10/06/2004
Michel Schellekens (CEOL, University of Cork)
Compositional Average Time Analysis: Towards a Calculus for Software Timing

The Centre for Efficiency-Oriented Languages (CEOL), created at UCC with intial funding from Science Foundation Ireland, focuses on bridging Semantics and Complexity and Improved Software Timing. Currently the centre has 11 members and has a collaboration project with Sun Microsystems Labs.

We present ACETT, the Average Case Execution Time Tool, as the first language which is compositional with respect to a non-trivial time measure. This provides a key step for the IFIP2000 research challenge to bridge (Denotational) Semantics and Complexity. The average time of ACETT programs can be expressed in a compositional way as linear (or more precisely: affine) combinations of the average times of their basic components.
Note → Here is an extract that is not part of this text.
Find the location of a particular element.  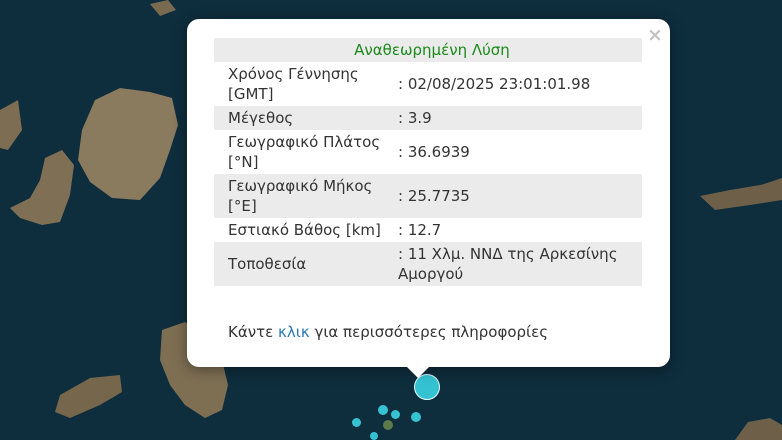

longitude-label: Γεωγραφικό Μήκος [°E] is located at coordinates (304, 196).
Thus far no single unifying theory is available to support average time analysis and algorithms are analyzed on a case-by-case basis. ACETT allows for a uniform approach to average-time analysis. The new approach is directly inspired by the traditional semantic notion of compositionality and ACETT programs are shown to be Random-Structure preserving. As an application of the language we show how to reprogram Heapsort in ACETT. This leads to the first Randomness preserving variant of the algorithm, solving an open problem stated by Knuth and Edelkamp, with wider repercussions for Automated Average Case Analysis.

We show how this work goes well beyond the state of the art in three main stream areas in Computer Science: Automated Average Case Analysis, Real-Time Languages and Random Structures.